Gerard Baden-Clay Found Guilty Of Murdering His Wife, Sentenced To Life

A wedding photo of Gerard Baden-Clay and his late wife Allison.

Former Brisbane real estate agent Gerard Baden-Clay has been found guilty of the 2012 murder of his wife Allison.

The seven men and five women jury handed down their verdict in Queensland’s Supreme Court this morning following three days of deliberations following the 18-day trial, which ran over six weeks and heard from 72 witnesses, including the accussed.

The prosecution alleged that Baden-Clay, 43, killed his wife, the mother of their three children, at their family home in the western Brisbane suburb of Brookfield on April 19, 2012, then dumped her body beside a creek in Anstead, where it was found 11 days later.
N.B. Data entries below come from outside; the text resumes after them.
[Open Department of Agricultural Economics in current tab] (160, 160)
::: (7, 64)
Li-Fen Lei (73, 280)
Baden-Clay had contacted police to say Allison had failed to return home from a walk. He was charged with her murder a few months later, but pleaded not guilty.
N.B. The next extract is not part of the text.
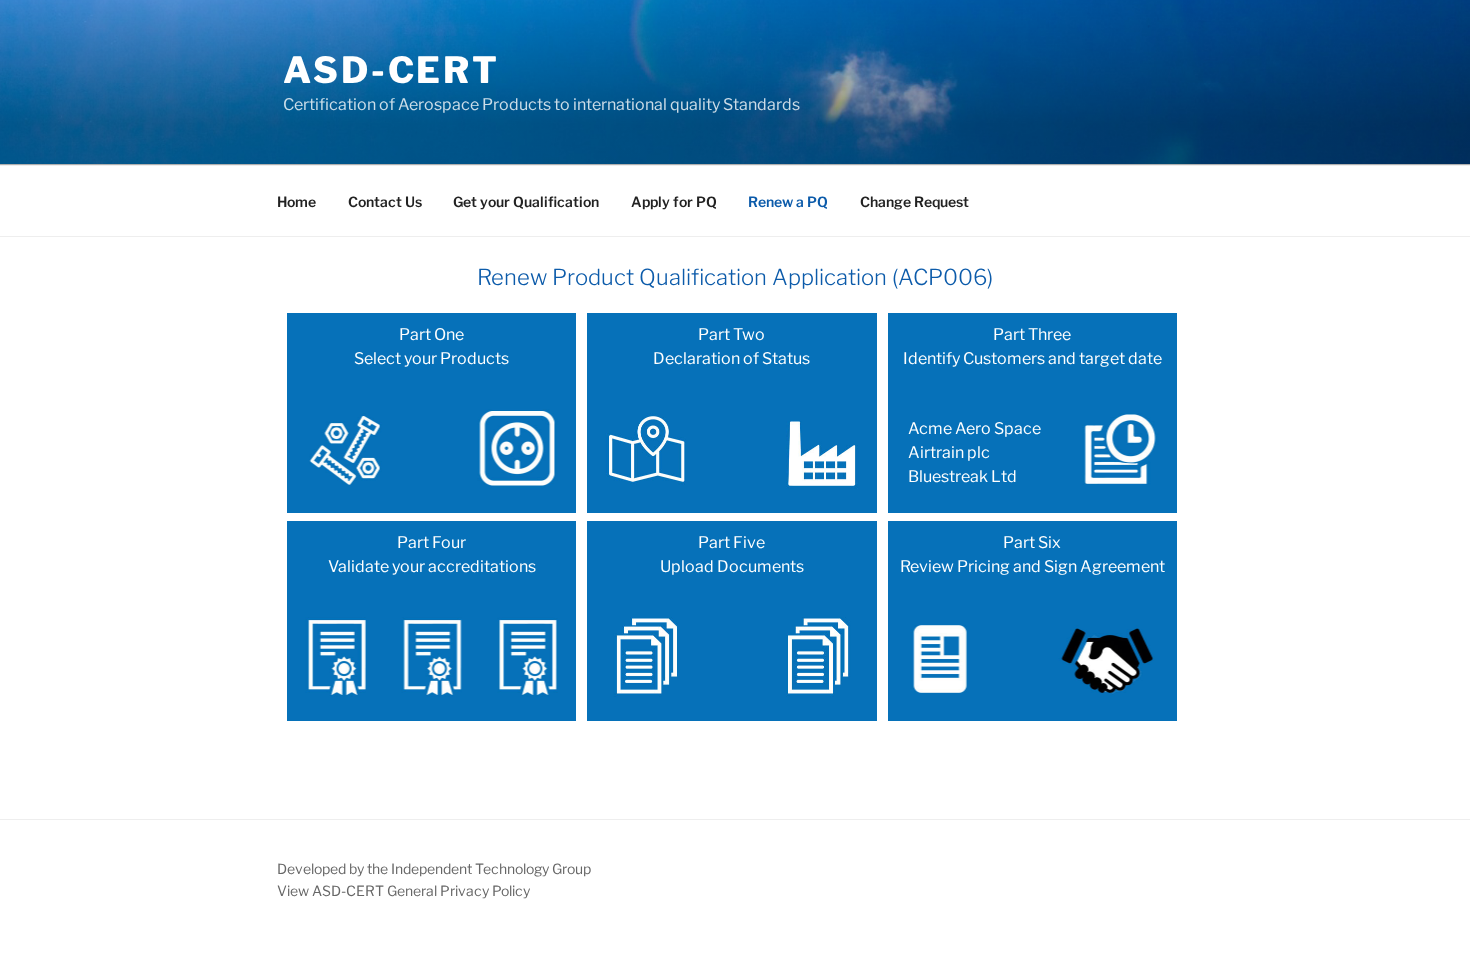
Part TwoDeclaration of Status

The prosecution’s case was built largely around circumstantial evidence and revealed that his business was in financial trouble and he’d had a number of affairs, including one with a colleague who he allegedly promised he’d leave his wife for.

It was also alleged that he was $1 million in debt, a figure almost covered by the payout on his wife’s life insurance policy.

He also had facial wounds on the day his wife disappeared, but said he cut himself shaving. Expert witnesses said the marks were consistence with fingernail scratches.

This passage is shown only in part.